こういうことを書くと、高齢者たちはそんなことでは腑抜けになるみたいな批判をよくする。勝つために苦しみ耐え忍ぶことでしか見えてこない景色がある。これはもっともだ。大谷翔平みたいなストイックな人間でもない限り、ほとんどの人間は自分に甘い。だから外側から強制されることでやっと自分は頑張ることができる。仕事でも同じで、自分の裁量で仕事できるようになると無理をしなくなるんだよなぁ。今日は暑すぎるから仕事せんでおこうと、どこまでも腑抜けになる。これが会社とかで働いていると無理してでもやるから、自分の限界値を維持できる。

日本のプロ野球選手が、オフに中南米に行って向こうの人たちといっしょにプレーしてると、向こうの人たちは厳しい環境の中でも楽しんでやっていてハッとしたというのをよく聞く。日本の野球はおそらく一番考えの古い人たちが牛耳っている世界で、監督は生徒に未だに体罰をするし、罵声を浴びせながら練習させている。こういう話を聞いていると、楽しみながらスポーツをすることができない日本の子どもは、そしてかつて子どもだった大人も不幸だと思う。

 

結局、これは体育だけの問題ではないんだよな。

たとえば給食一つとっても、子ども一人一人、お腹が減る時間が違うし、また同じ子どもでも当然早く腹が減る日もあればそうでない日もある。ところが、給食の時間は毎日同じ時間に設定されている。これも宇野氏が体育について述べていることと全く同じで、歯車として扱いやすくするためなのだ。学校とはそういう意味で、奴隷を生産する工場なのである。現代の学校の構造が、富国強兵のために作られた奴隷生産システムである以上、システムそのものを解体しないといけないわけだが、学者や文科省は資本主義的分業システムに飼いならされた家畜だから、むしろこの奴隷生産システムを合理化する方向に向かっている。

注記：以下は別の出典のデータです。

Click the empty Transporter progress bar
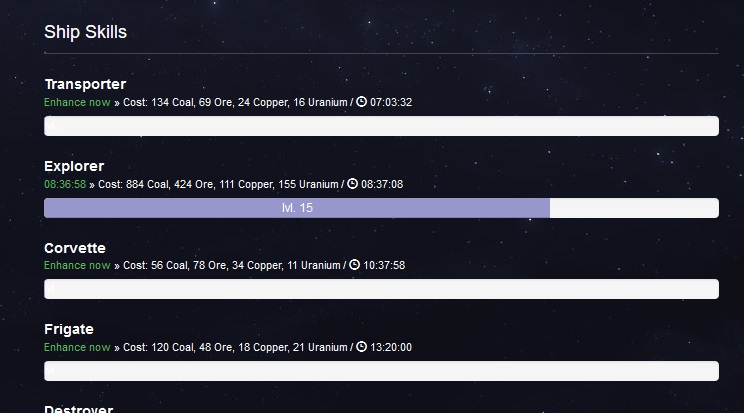 (x=381, y=126)
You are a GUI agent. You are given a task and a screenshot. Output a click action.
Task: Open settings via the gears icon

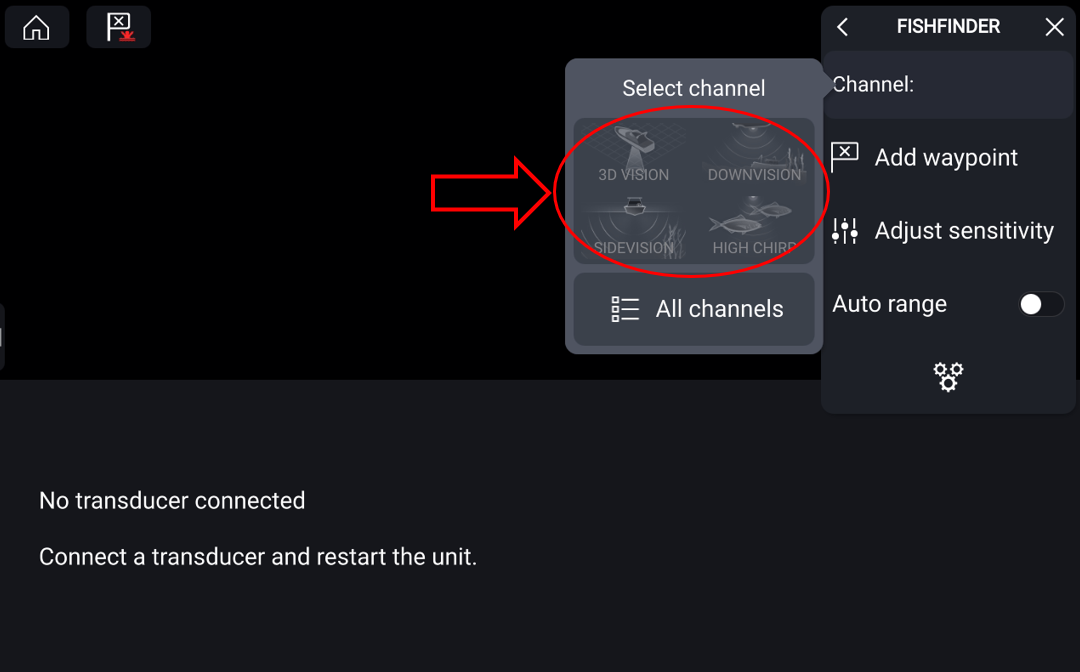coord(948,377)
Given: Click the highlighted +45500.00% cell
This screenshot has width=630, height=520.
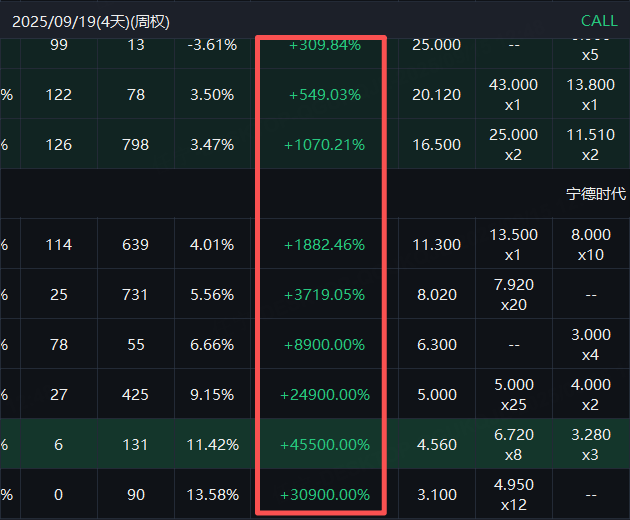Looking at the screenshot, I should (324, 445).
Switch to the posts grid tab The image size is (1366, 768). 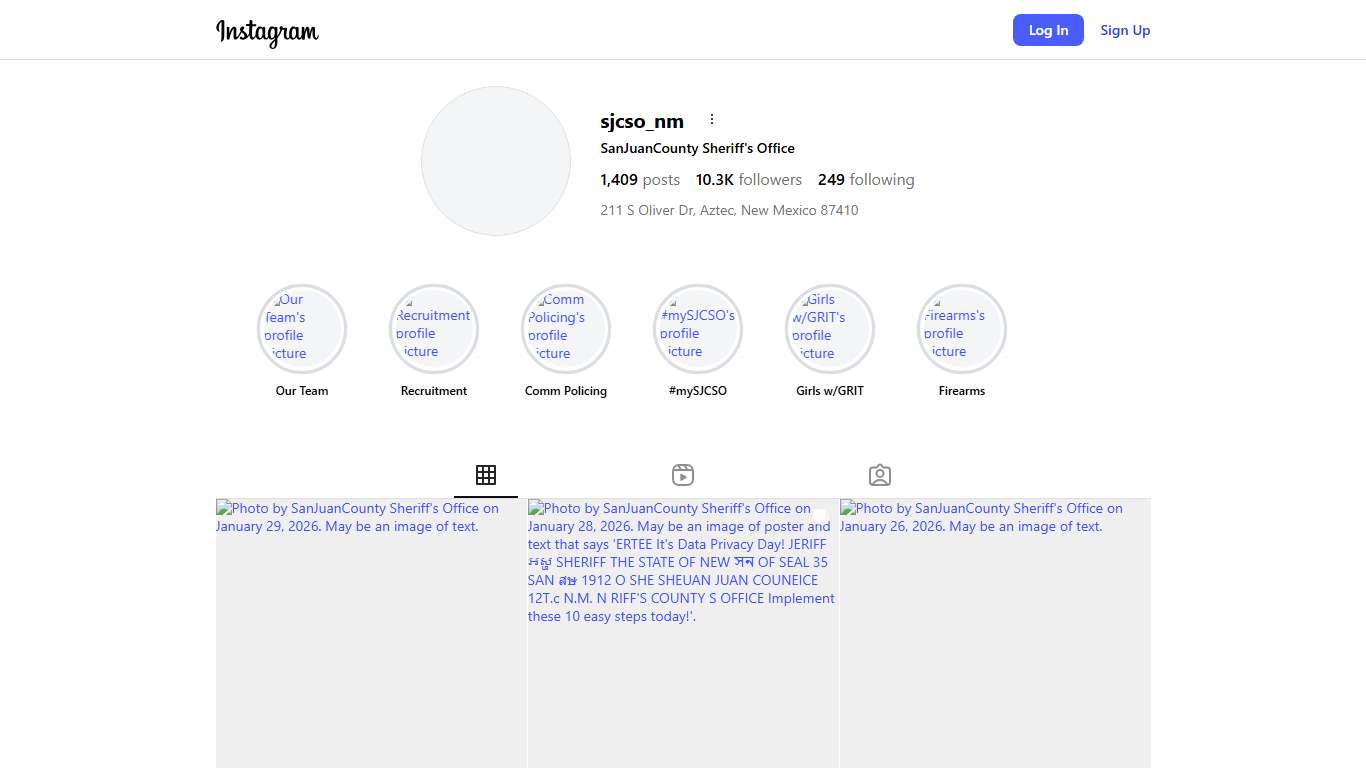point(486,475)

最初は朝に、近所の公園を走ってみた。びっくりするくらい、気持ちよかった。僕が住んでいるのは東京のどちらかと言えば街中なのだけれど、朝の空気は澄んでいて、公園の緑の中を走り抜けるだけで、気持ちよく汗がかけた。僕はこのとき30代も半ばになっていたけれど、はじめて身体を動かすことそれ自体が、心から気持ちいいと思えた。

 

このとき僕は、自分が嫌いだったのは、「みんな」に合わせ、「敵」に勝つために、あるいは何か「目的」を果たすために苦痛を我慢する「体育」であって、決して身体を動かすことそのものではなかったのだ、とはじめて気づいた。こうして、僕はたちまち「(ライフスタイル)スポーツ」として身体を動かすことに夢中になっていった。もう、ご褒美のミニカーは必要なかった。

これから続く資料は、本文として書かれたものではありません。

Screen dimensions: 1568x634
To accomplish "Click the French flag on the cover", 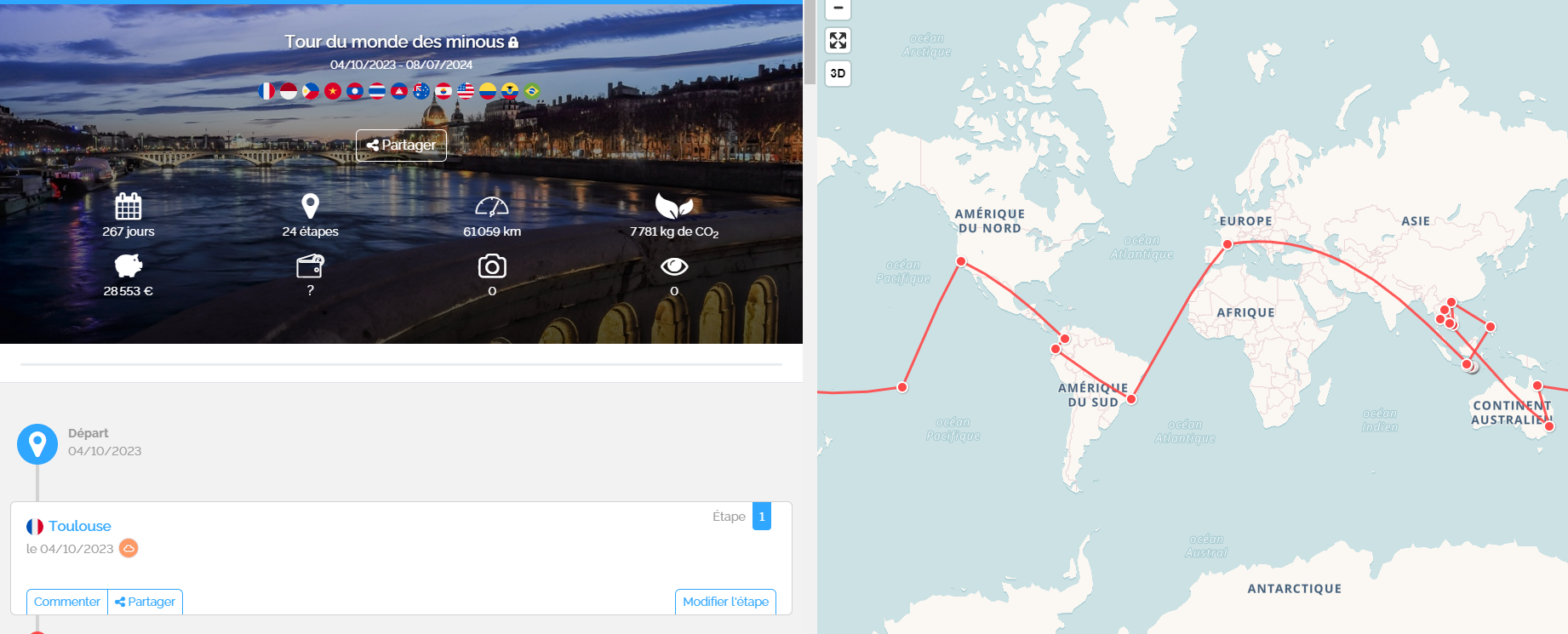I will tap(266, 91).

最近の20.30代の多くの人たちは、宇野氏のようにライフスタイルとしてのスポーツを楽しんでいるという。これはとてもいいことだと思う。学校によって何年も洗脳されてきた価値観ではなく、自分が楽しいと思えるからスポーツをするという価値観を持てるのなら、人生はとても豊かになると思う。耐えがたきを耐え、忍びがたきを忍ぶ価値観はさっさと捨て去るべきである。